For me, the essay test is my top choice for any subject of which I have a basic grasp. Ideas can be formed with words, arguments tested, and conclusions drawn–all in front of the readers’ eyes and hopefully with the correct outcome. With the standardized tests, there was no room for discussion; you either knew the answer or you didn’t. My guess is that no one is surprised to learn that I found the test which required using more words to be desirable. Some things never change.

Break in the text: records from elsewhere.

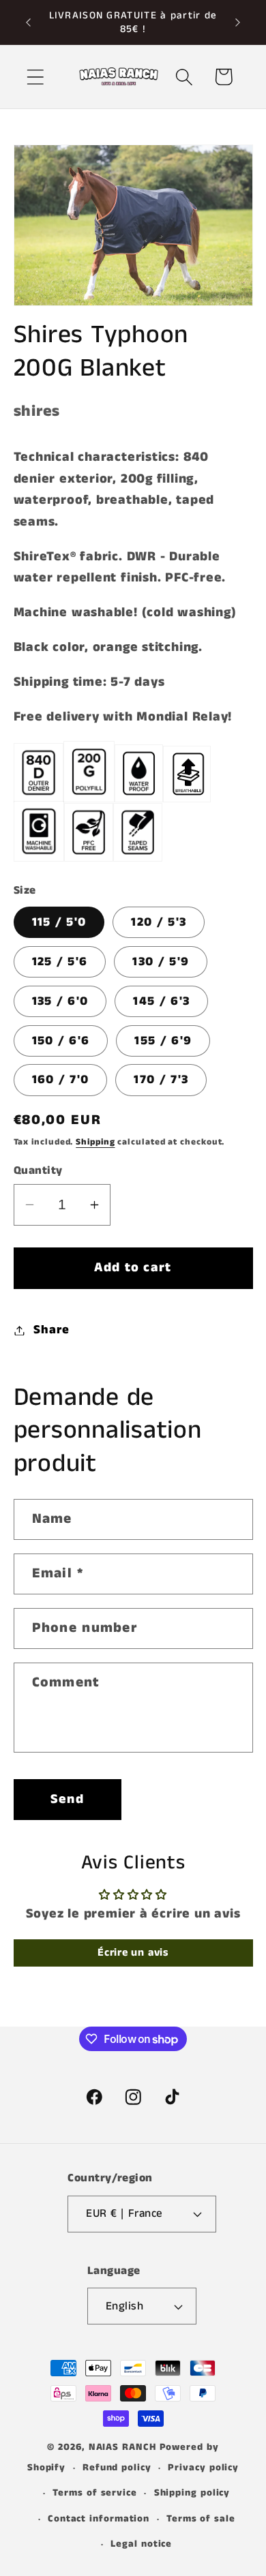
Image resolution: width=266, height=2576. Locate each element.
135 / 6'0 (60, 1001)
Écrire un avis (133, 1952)
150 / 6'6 (61, 1041)
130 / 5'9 (160, 962)
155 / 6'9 (163, 1041)
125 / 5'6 (60, 962)
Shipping (95, 1142)
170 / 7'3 (161, 1080)
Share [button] (51, 1330)
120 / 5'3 (158, 922)
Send (67, 1799)
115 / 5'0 (59, 922)
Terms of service (95, 2493)
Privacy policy (203, 2467)
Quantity (38, 1171)
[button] (35, 76)
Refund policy (117, 2467)
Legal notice (141, 2544)
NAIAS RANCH (123, 2447)
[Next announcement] (238, 22)
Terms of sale (200, 2519)
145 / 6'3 (161, 1001)
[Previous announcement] (29, 22)
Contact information (98, 2519)
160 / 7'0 (60, 1080)
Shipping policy (192, 2493)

But, speaking of that, it seems to me that even the pattern of our lives is actually just one long essay test. Oh, I know that along the way, a true/false quiz creeps in momentarily. We need to know right from wrong and have an quick response. Sometimes we don’t know the answer and we guess and get the wrong one, paying the price for a period of time. Other times, we have a number of choices facing us and we decide which is appropriate, as the multiple choice tests in life come to pass. Again, the right answer can be elusive, but hopefully, we learn before the next of these comes along. And sometimes, we just look ahead and realize that we have to do something, to plan a course of action, and we fill-in-the-blank. But through it all, day in and day out, we live our lives, each moment writing some part of the essay. There is no stopping point, no juncture at which we lay down the pen and say, “I’m done.” From the day we arrive on this earth, until the day we stop breathing, we are writing. The progression of thought and action can be seen in one long, unbroken stream.
There are parts of this essay test upon which I would not want to be graded. They are there, none the less. It is of interest to understand that the very word “essay” is actually based upon a French word and originally meant: “A trial; an attempt.” And, isn’t that what all of life really is, after all? We try and fail, or we try and succeed; moving on to other trials, other attempts. All through life, we test, we push, we struggle. And in vying to do, to accomplish, we leave a record for others to heed, perhaps even to emulate. I’m not sure if my accomplishments warrant that yet. Eventually though, I hope that there is enough of the legible record which will be worth following. Like the Apostle, I’d like to be able to encourage others to “imitate me, as I imitate Christ.” I’m not there yet. The errant words still blot the lines, but I’m moving on. Every day is an essay, an attempt, to do better.
Maybe you’d like to be in my study group. I could sure use the help.
Then, what I’d really like, one day, is to turn in the completed essay to The Teacher and to be able to read at the bottom of it:
“This is exactly what I was looking for!”
“The master said, ‘Well done, my good and faithful servant. You have been faithful in handling this small amount, so now I will give you many more responsibilities. Let’s celebrate together!'”
“The difference between school and life? In school, you’re taught a lesson and then given a test. In life, you’re given a test that teaches you a lesson.”